Au lieu d’anticiper une crise sanitaire, la France a commandé ces derniers mois des LBD, mais pas de masques, des grenades de désencerclement, mais pas de tests de dépistage, des drones de surveillance, mais pas de solutions hydro-alcooliques, qui font défaut pour sauver, contenir l’épidémie, malgré ce qu’en dit le gouverne-ment. J’ai lu. Et je vous dis, dirigeants occidentaux cupides et successifs, que vous aurez des comptes à nous rendre. Parce que l’anticipation aurait dû prévaloir.

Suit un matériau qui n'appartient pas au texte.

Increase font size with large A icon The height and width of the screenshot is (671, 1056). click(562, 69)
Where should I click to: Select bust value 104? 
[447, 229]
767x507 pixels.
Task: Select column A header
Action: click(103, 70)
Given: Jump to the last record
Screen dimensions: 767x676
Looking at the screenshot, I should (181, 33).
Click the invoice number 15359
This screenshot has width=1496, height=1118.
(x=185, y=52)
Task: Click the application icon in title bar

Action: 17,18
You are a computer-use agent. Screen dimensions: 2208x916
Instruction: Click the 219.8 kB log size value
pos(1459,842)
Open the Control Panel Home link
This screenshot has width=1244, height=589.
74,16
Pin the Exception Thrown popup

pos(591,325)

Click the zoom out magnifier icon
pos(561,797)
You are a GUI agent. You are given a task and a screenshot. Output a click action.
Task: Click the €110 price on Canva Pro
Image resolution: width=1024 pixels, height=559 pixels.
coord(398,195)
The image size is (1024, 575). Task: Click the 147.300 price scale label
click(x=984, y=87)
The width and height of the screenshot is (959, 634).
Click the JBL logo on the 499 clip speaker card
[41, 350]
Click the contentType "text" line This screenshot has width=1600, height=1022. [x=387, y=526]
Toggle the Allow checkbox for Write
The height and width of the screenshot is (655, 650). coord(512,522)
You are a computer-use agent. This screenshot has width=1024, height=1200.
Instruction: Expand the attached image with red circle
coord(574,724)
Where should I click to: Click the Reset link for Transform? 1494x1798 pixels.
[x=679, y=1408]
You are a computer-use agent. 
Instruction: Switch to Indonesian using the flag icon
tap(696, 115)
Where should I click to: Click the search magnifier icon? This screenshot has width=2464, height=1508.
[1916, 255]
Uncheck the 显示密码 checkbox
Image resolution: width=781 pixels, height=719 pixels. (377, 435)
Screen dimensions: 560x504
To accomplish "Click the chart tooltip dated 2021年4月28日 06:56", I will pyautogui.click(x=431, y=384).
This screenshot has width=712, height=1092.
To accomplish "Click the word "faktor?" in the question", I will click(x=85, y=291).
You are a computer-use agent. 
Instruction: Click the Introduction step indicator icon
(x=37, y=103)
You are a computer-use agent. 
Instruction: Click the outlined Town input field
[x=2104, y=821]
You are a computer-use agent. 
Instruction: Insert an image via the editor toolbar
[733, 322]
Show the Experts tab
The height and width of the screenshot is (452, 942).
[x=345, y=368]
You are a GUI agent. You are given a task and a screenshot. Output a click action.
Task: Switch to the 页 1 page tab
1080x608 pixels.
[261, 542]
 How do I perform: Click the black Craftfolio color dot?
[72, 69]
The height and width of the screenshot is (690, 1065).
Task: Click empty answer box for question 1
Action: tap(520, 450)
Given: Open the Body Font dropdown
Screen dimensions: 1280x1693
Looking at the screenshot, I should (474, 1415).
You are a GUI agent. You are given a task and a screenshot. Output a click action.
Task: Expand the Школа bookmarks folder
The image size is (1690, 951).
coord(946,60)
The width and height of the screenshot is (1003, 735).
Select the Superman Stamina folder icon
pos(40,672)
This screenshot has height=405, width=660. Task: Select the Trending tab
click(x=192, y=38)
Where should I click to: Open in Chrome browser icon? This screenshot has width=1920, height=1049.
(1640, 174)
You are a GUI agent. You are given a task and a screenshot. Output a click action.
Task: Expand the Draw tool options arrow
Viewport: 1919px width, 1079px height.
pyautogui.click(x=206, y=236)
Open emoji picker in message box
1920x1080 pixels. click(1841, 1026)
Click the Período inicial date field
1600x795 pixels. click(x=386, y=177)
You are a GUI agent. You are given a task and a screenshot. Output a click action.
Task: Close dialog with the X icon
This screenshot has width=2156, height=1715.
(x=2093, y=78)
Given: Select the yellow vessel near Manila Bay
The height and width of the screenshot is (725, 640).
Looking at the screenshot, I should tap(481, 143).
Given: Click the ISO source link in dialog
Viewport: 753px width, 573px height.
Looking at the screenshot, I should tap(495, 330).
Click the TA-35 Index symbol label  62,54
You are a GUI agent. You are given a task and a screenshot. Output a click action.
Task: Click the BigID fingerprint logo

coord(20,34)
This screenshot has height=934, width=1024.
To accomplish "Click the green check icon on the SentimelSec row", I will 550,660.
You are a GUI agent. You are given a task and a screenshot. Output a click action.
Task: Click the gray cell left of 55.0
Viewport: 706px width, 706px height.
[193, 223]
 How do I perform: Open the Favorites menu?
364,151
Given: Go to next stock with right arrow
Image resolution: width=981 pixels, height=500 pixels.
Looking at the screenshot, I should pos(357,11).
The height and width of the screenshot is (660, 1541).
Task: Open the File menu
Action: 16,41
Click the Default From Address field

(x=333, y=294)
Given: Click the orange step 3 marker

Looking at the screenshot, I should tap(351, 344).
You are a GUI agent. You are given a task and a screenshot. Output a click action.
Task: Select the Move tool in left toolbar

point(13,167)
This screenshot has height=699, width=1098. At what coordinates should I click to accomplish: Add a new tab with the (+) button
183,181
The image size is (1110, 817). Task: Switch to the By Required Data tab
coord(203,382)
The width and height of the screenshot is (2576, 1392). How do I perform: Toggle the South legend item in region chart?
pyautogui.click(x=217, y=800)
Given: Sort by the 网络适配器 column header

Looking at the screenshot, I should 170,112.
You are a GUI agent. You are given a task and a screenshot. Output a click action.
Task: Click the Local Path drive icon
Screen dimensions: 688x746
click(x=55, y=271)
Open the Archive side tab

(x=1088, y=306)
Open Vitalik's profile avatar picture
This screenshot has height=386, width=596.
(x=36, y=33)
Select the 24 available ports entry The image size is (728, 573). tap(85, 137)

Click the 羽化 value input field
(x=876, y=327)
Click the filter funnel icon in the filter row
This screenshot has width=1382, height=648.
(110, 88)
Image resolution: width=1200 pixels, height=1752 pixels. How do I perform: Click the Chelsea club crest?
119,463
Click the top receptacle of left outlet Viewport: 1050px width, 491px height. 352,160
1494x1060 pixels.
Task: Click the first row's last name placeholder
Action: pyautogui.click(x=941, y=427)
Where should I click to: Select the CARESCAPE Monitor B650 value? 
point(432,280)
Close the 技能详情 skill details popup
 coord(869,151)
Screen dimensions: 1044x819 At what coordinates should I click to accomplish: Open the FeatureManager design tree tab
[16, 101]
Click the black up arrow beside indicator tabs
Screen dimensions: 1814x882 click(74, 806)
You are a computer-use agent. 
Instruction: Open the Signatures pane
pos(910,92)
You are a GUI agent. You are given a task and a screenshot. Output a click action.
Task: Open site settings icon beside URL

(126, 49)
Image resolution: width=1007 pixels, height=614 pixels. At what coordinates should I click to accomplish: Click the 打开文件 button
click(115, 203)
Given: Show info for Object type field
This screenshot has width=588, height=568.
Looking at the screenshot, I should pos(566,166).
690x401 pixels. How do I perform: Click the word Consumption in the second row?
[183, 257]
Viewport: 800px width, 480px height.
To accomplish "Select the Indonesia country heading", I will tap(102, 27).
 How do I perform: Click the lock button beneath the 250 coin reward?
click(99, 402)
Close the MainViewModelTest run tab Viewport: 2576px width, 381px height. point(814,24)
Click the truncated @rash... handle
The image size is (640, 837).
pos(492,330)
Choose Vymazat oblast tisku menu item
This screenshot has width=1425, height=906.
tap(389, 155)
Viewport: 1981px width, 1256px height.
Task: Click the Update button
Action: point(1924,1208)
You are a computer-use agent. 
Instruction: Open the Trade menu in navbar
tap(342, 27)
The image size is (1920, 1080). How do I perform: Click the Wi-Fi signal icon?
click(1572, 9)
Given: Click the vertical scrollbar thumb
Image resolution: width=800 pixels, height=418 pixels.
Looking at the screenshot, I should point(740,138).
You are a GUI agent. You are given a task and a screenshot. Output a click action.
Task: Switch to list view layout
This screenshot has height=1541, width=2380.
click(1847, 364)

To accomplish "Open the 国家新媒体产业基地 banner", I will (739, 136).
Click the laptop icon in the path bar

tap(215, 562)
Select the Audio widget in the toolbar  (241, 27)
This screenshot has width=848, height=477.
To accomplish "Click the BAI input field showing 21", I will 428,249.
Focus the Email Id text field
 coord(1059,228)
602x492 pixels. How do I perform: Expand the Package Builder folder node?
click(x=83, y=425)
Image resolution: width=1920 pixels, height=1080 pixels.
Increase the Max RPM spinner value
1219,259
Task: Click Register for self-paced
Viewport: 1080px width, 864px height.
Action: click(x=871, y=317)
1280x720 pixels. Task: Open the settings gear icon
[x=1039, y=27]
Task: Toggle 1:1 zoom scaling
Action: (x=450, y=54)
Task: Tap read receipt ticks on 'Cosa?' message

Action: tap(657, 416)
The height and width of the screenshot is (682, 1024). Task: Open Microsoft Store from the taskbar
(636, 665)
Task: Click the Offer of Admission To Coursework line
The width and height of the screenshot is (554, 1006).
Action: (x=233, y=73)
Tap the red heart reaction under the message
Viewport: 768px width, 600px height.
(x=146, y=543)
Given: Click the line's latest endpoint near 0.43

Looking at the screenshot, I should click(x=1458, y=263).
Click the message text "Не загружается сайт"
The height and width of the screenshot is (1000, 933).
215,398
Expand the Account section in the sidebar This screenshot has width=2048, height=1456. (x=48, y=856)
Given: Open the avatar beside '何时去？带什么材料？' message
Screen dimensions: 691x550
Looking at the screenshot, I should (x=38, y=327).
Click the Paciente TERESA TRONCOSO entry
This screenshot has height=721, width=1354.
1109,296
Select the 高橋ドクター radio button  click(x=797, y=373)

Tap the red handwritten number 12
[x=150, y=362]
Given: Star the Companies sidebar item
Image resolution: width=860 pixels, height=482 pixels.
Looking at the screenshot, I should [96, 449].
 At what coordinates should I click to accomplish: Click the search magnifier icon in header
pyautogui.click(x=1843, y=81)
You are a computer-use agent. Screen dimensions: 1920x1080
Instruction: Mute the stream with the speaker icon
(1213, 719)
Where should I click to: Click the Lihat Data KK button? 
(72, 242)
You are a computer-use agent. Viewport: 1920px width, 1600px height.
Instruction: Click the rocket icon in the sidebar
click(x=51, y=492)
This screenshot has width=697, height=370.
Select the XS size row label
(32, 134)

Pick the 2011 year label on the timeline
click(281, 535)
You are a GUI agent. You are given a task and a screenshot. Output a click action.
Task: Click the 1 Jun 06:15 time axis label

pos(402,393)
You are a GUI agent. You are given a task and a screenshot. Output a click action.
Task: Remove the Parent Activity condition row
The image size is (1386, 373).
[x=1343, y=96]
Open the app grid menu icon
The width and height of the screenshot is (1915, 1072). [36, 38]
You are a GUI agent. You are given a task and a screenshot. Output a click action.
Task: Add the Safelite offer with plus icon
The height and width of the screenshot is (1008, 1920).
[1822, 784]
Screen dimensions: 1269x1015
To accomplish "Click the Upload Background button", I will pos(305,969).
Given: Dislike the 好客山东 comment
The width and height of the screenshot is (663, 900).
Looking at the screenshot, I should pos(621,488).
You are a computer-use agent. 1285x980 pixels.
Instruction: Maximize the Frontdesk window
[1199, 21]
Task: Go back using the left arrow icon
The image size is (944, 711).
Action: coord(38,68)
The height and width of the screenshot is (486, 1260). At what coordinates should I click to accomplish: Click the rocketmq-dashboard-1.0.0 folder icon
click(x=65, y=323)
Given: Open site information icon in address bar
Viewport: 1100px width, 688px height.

Et dans la période la plus récente, la gestion de la crise, dont l’ex ministre de la santé Agnès Buzyn déclare avoir été consciente dès janvier, est calamiteuse. C’est malgré son alerte ce mois-là que n’ont pas été commandés les masques, les gants et les gels hydro-alcooliques ou encore les tests, que la 7e puissance mondiale – la France – aurait dû avoir. Même nos soignants en manquent. Nos soignants que la police gazait il y a peu lorsque dans les manifestation ils dénonçaient le délabrement et le manque de moyens de nos hôpitaux qui ne pourraient absorber une simple grippe saisonnière. « Rien que sur les treize dernières années, entre 2003 et 2016, 13 % des lits d’hospitalisation à temps plein (c’est-à-dire accueillant des patients plus de 24h) ont été supprimés, soit 64 000 [69 000 lits d’hospitalisation complète entre 2003 et 2017, comme le rappelle ce papier de LCI, ndlr], alors que, parallèlement, les besoins de santé de la population n’ont fait qu’augmenter. » déclare la sociologue Fanny Vincent aux Inrocks le 18 mars dernier. Mais il y aurait trop à dire sur la casse de l’hôpital public depuis les 4172 lits en hospitalisation complète qui ont été supprimés en 2018, depuis la suppression de 22 000 postes de soignants sur 3 ans par le plan Touraine en 2015 ou même avant.

Chers gouvernants, vous aurez donc des comptes à nous rendre. Quand nous compterons nos morts (dont un médecin hospitalier à l’heure où j’écris), aurez-vous du sang sur les mains ?

J’ai lu, je lis et je tremble.

 

 

2 réponses

  1. Foulquier dit :

    J espere de toutes mes forces qu ils nous rendront des comptes.
    Que nous ferons ce qu il faut pour les y contraindre, et qu ils seront obligés de laisser la place.